Singapore is, in some ways, the modern Venice, a maritime city made wealthy by being in the right place, with the right assets, at the right time. Also like Venice, it doesn’t loom large in the modern American imagination. Mostly, if we think of Singapore, it’s as the setting for Crazy Rich Asians. It should get more attention—Singapore is interesting for its history, its economics, and for combining democracy with limitations on the popular will, a particular interest of mine. So, wanting to learn more, and given that this book is the only recent overview of Singapore, by a noted Asia expert, I thought it would be a good choice. Not really. This book is dull, plodding, and a bit of a fraud.

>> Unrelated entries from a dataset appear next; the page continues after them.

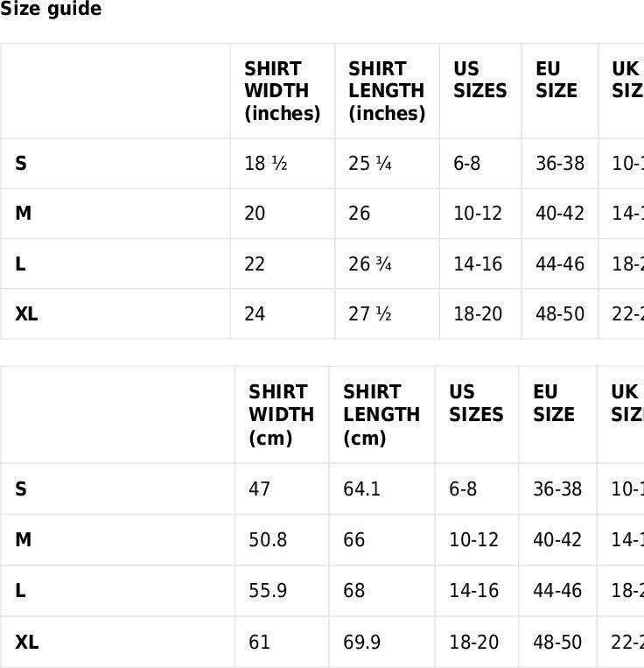Screen dimensions: 644x668
Task: Click the 61 cm width cell
Action: (x=259, y=642)
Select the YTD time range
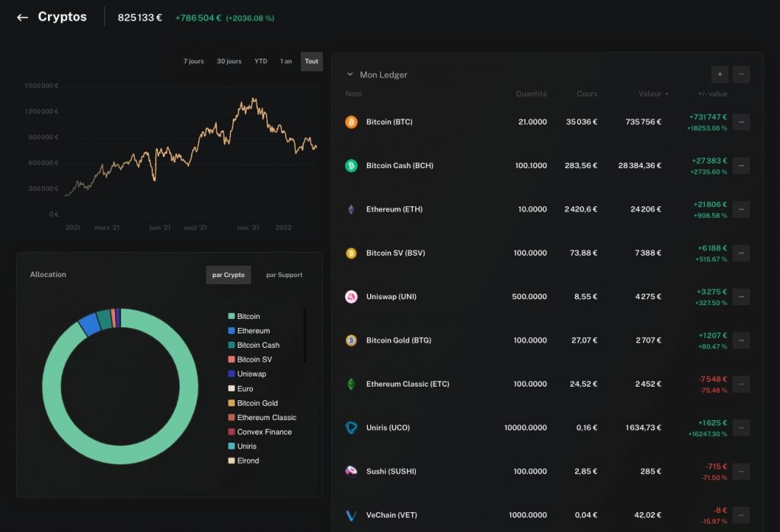 [x=261, y=62]
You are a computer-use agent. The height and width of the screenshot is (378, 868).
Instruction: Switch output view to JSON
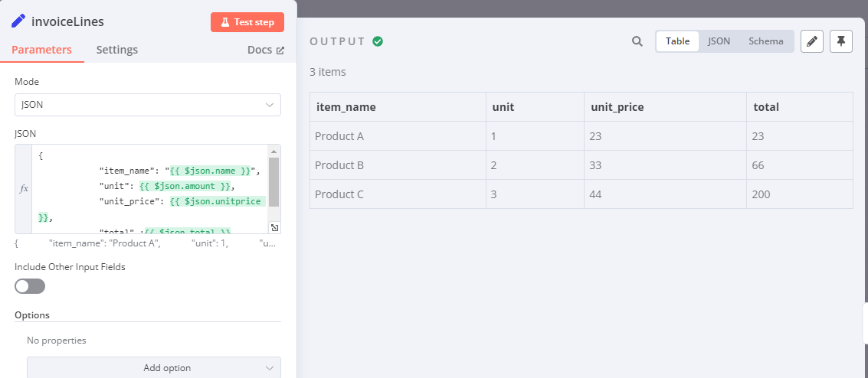pyautogui.click(x=719, y=41)
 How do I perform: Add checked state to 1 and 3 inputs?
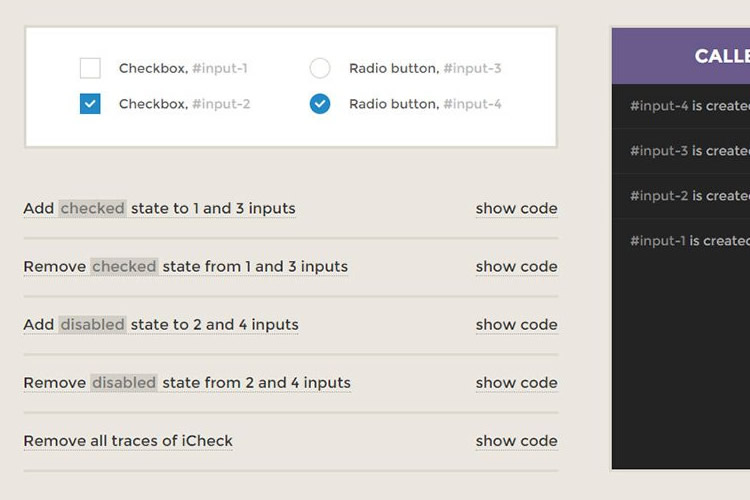pos(159,209)
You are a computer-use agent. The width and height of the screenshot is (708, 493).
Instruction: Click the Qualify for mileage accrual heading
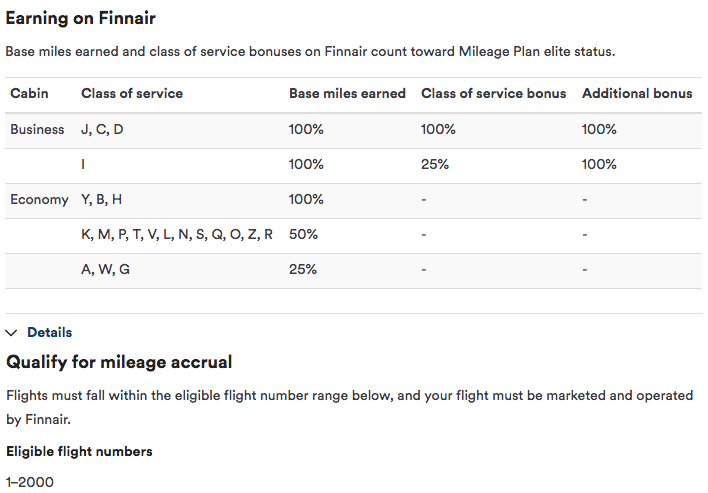[119, 361]
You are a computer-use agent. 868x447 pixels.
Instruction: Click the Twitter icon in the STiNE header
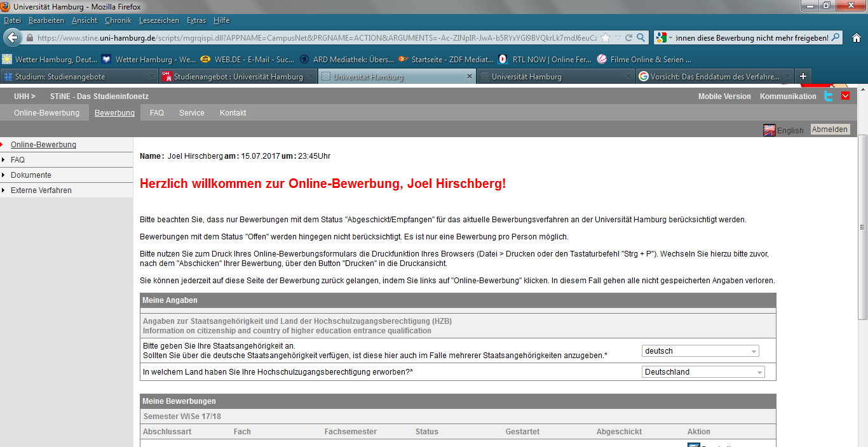click(828, 96)
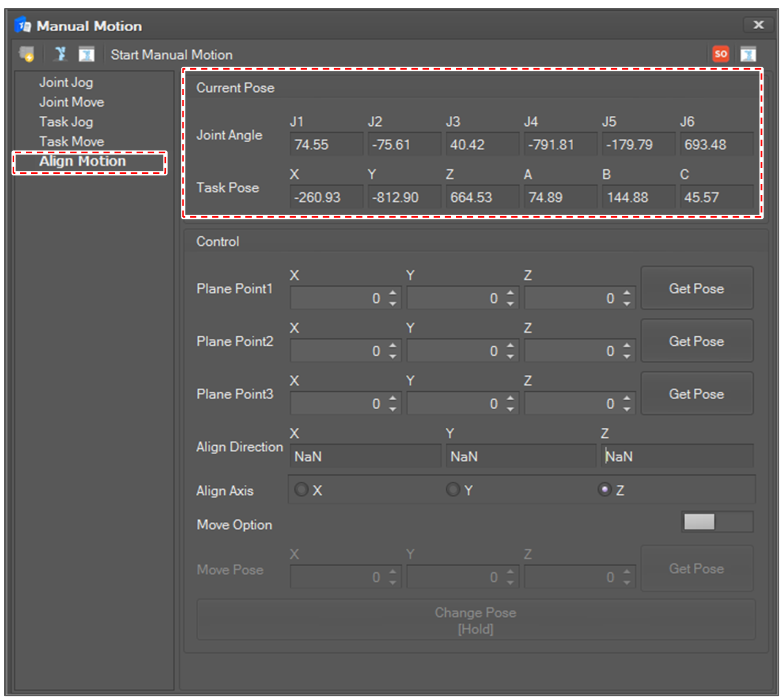This screenshot has height=700, width=781.
Task: Decrease Plane Point2 Y value with down arrow
Action: pyautogui.click(x=510, y=356)
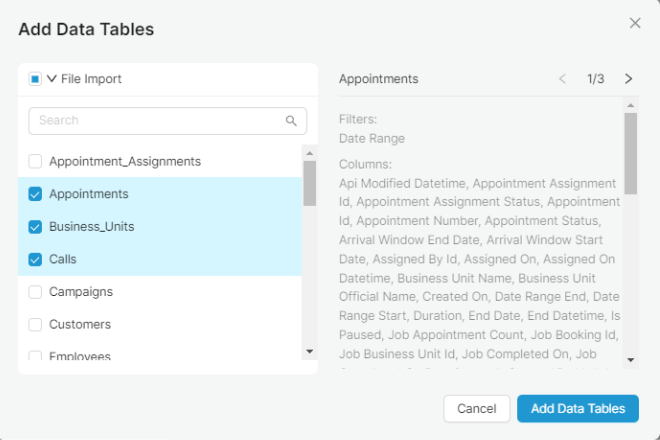The height and width of the screenshot is (440, 660).
Task: Collapse the File Import group chevron
Action: click(52, 79)

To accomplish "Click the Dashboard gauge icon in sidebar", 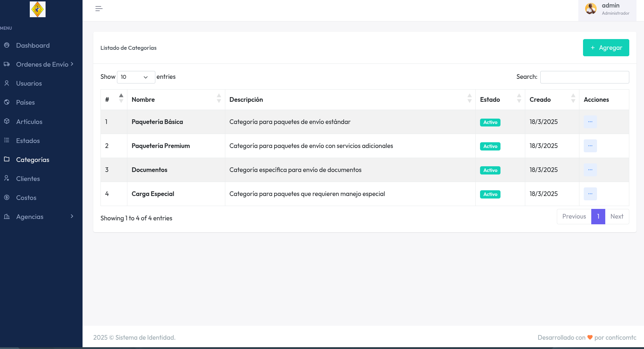I will pos(6,45).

It’s not technically inaccurate, as far as I can tell. My complaint is that whatever the accuracy of its portrayal of Singapore, it was published in 2017, but very obviously written nearly twenty years before (probably the last time that the author, retired professor John Curtis Perry, prepared a new lecture for his students at Tufts). Despite slapping in a few references to the 2000s and 2010s, something Perry probably got a graduate student to do (I’d guess the same one assigned to write the hagiographic profile of Perry on Wikipedia), nothing in this book that is not trivia takes place after 2003. The reader therefore feels underinformed and shortchanged. Still, other than that, and the boring style, it’s a competent enough short history of Singapore. At the end, I know more than I did before—but probably less than could be gotten from Wikipedia.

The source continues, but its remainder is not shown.